**Инструкция к заданию**
Выпишите дословно фрагмент текста об этнонационализме, начиная со слов «На протяжении европейской» и до слов «принятия совместного решения.» включительно.

**Исходный текст**
Новые — сегодняшние — этнонационалисты отличаются от таковых первой половины XX века тем, что их идеология строится на негативизме. Они не обещают присоединения новых территорий, освобождения общества от чужаков, счастья для всех или даже величия и превосходства. Они обещают защиту. Они берут на себя необоснованную смелость утверждать, что защищают свою нацию от иммигрантов, от вмешательства посторонних во внутреннюю политику и от предполагаемого ограничения национально-государственного суверенитета со стороны ЕС. Они возводят стены не только от иммигрантов (как они это подают), но и от всех других стран ЕС, несогласных с ними.

Как я упоминала раньше, самый значительный противник этнонационализма — это либерализм. Поэтому, придя к власти, этнонационалисты немедленно упраздняют разделение властей, централизуют все ответственные за принятие решений органы, СМИ и образовательные учреждения и создают институты манипулирования общественным мнением (например, в Венгрии это реализуется через так называемые национальные консультации). Таким образом можно создать диктатуру, не прибегая к оружию тоталитаризма. У них есть такая возможность: ведь они пришли к власти не насильственным путем, а через парламентские выборы — которые нельзя назвать честными, но все же это были выборы. Их избирают и переизбирают — три раза, пять раз, как Путина, Эрдогана, Качиньского, ас-Сиси и Орбана. Все считают свое президентство демократическим — ведь их выбрало большинство или почти большинство. Можно ли это оспорить? При поиске обозначения для такой формы правления мне на ум пришло выражение «демократура». Само существование этого слова указывает на то, что над термином «демократия» следует серьезно подумать.

На протяжении европейской истории понятие «демократия» неоднократно переосмысливалось. Изначально имелась в виду прямая демократия по образцу Афин. Согласно Канту, позже эта форма демократии уже не могла существовать: ведь государства стали слишком велики, и народ уже не мог собраться в одном месте для принятия совместного решения.

В США появилась первая современная форма демократии — представительная демократия, которая путем принятия Первой поправки к Конституции стала либеральной демократией. Тем не менее до введения всеобщего избирательного права должно было пройти еще много лет. В XIX и, в первую очередь, во второй половине XX века на Западе, а позже и в Южной Европе демократию десятилетиями отождествляли с либерализмом, который, в свою очередь, включал в себя суверенитет народа и всеобщее избирательное право. В течение некоторого времени термин «демократия» означал суверенитет народа, достигаемый за счет всеобщего избирательного права, разделения властей и конституционного гарантирования прав. Теперь мы стали свидетелями новой метаморфозы понятия.

Что произошло? В двух словах: классовое общество превратилось в массовое общество. Так как классов (и, соответственно, классового сознания) больше нет, народ стал «массой». Традиционные партии, как консервативные, так и социалистические, теряют избирателей. Новые партии возникают из ниоткуда и представляют интересы уже не индивидуумов, а защищаемой ими «нации» — так, как они эти интересы понимают. Они завоевывают голоса избирателей с помощью негативных идеологий. Негативные идеологии — это формы выражения нигилизма. И они опасны.

**Набор данных**
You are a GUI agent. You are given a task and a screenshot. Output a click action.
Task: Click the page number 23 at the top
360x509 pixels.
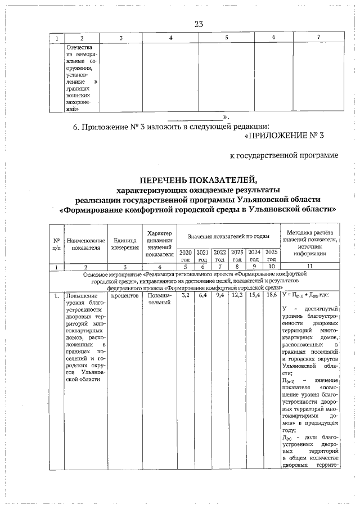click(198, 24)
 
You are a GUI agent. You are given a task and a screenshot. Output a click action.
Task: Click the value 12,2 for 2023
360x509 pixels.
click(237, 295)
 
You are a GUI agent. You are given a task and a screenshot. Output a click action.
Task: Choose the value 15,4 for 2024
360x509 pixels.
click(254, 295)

---

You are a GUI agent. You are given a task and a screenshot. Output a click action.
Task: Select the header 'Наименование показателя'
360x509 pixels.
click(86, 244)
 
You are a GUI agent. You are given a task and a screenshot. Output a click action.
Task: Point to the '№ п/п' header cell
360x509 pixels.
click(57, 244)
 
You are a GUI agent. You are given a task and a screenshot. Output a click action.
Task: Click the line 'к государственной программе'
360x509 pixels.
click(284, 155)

--

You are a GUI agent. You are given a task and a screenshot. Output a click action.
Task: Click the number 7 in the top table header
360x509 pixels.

**Письменный ответ**
На протяжении европейской истории понятие «демократия» неоднократно переосмысливалось. Изначально имелась в виду прямая демократия по образцу Афин. Согласно Канту, позже эта форма демократии уже не могла существовать: ведь государства стали слишком велики, и народ уже не мог собраться в одном месте для принятия совместного решения.